ASSIGNMENT :: Your copy must hold all of the data below, unchanged and without images.

SOURCE MATERIAL ::
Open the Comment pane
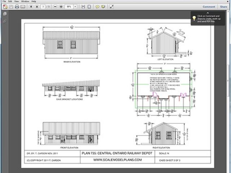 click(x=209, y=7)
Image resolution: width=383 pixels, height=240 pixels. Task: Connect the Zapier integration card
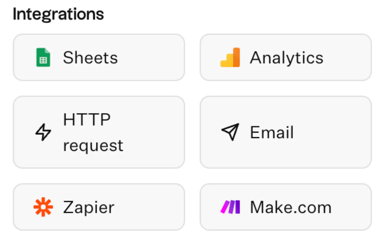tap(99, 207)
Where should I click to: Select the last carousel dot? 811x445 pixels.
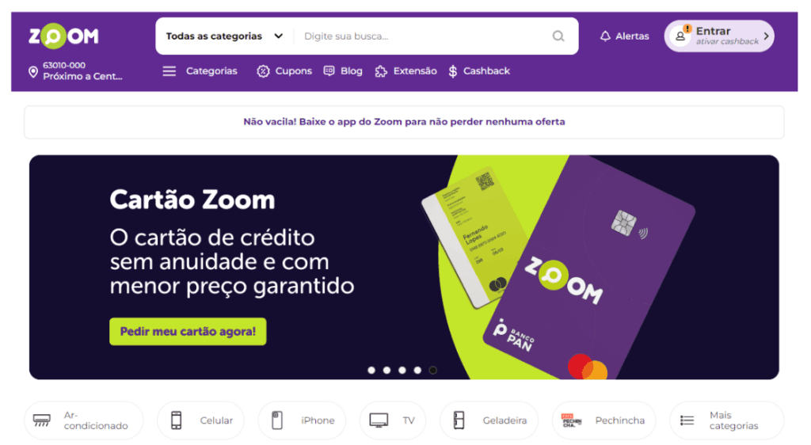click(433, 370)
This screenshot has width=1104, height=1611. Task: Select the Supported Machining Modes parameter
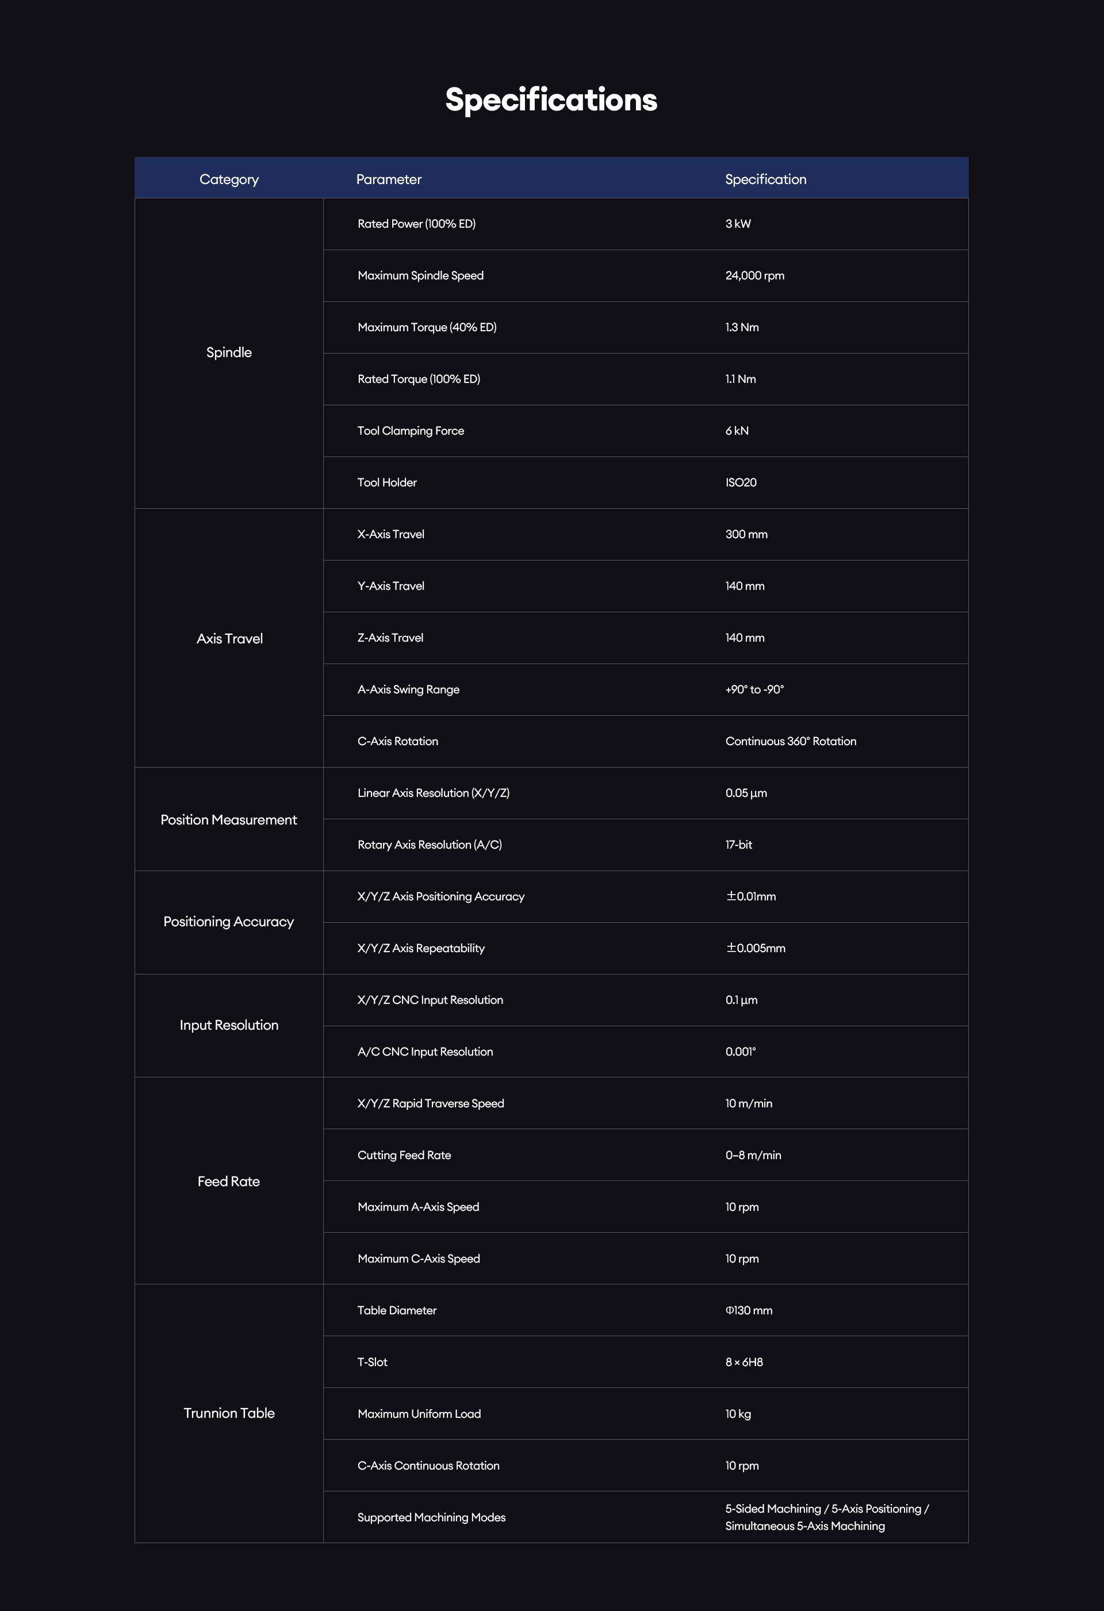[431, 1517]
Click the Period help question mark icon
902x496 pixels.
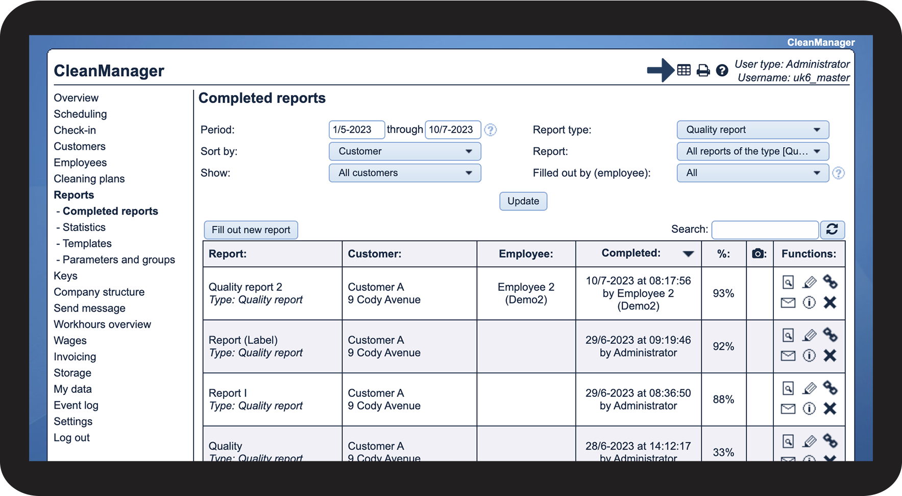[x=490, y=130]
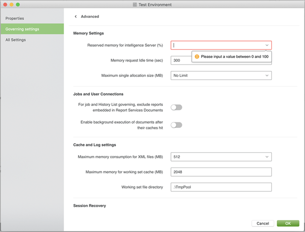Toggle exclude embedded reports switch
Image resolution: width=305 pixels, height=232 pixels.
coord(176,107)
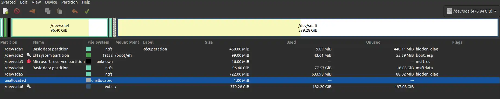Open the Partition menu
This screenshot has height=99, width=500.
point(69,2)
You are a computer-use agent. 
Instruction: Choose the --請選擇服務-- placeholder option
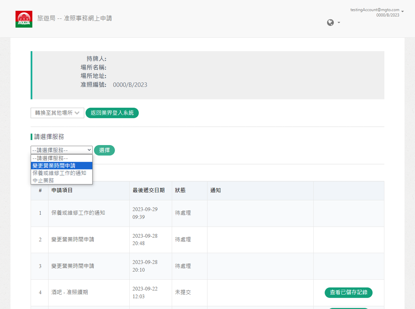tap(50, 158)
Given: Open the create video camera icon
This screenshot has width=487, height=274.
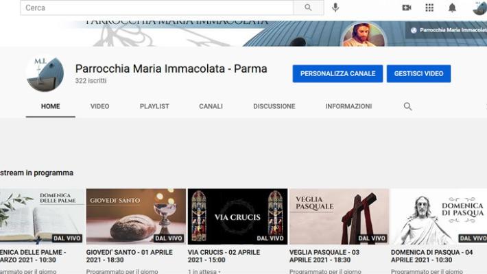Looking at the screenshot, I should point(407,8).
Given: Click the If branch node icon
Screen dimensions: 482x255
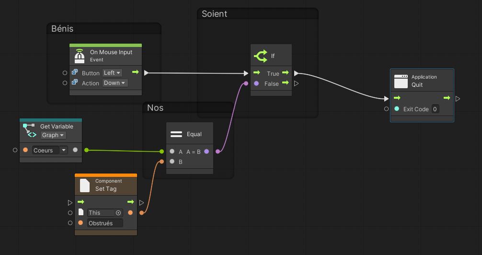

PROBLEM SOLUTION ::
Open the Comment pane
 click(x=209, y=7)
Image resolution: width=383 pixels, height=240 pixels. Task: Connect the Zapier integration card
tap(99, 207)
Where should I click to: Select the last carousel dot? 811x445 pixels.
click(433, 370)
This screenshot has width=1104, height=1611. Task: Select the Supported Machining Modes parameter
[431, 1517]
Click the Period help question mark icon
902x496 pixels.
[x=490, y=130]
Toggle exclude embedded reports switch
Image resolution: width=305 pixels, height=232 pixels.
coord(176,107)
Open the Partition menu
This screenshot has height=99, width=500.
point(69,2)
You are a computer-use agent. 
Instruction: Choose the --請選擇服務-- placeholder option
tap(50, 158)
Given: Open the create video camera icon
This screenshot has width=487, height=274.
Looking at the screenshot, I should point(407,8).
Given: Click the If branch node icon
Screen dimensions: 482x255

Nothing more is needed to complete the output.